◆ EXERCISE GOAL ◆
Find every line in the records below that contains the string "Open" and copy each one out in full. Case counts.

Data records
-- Start --
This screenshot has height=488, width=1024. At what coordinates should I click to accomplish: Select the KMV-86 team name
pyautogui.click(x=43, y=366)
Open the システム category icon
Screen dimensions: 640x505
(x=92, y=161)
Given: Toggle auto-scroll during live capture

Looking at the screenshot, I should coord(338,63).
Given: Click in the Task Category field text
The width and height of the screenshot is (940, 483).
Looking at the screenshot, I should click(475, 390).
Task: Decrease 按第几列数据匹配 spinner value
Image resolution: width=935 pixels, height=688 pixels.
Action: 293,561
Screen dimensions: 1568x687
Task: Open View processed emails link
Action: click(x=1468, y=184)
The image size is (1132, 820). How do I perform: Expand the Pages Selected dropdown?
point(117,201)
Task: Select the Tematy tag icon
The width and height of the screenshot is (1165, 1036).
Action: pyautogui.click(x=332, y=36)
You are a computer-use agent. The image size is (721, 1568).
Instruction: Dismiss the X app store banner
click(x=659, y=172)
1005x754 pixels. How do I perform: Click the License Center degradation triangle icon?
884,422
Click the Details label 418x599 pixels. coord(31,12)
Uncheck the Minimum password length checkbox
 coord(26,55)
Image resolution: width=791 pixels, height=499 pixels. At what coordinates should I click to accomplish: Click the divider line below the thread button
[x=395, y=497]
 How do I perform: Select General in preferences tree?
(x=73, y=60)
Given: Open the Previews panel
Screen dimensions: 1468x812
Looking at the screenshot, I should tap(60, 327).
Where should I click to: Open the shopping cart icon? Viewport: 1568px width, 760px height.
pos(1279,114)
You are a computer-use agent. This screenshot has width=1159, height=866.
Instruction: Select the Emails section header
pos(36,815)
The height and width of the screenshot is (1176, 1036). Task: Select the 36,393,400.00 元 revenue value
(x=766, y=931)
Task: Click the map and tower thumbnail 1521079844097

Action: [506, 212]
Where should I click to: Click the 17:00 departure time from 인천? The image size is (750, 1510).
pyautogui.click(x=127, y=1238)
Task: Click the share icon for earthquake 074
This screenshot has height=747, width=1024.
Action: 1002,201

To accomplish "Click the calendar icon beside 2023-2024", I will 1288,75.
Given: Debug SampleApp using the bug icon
-- End --
◆ THE RESPONSE ◆
Open the システム category icon
Task: Open View processed emails link
Given: Open the Previews panel
Where should I click to: Open the shopping cart icon? Viewport: 1568px width, 760px height.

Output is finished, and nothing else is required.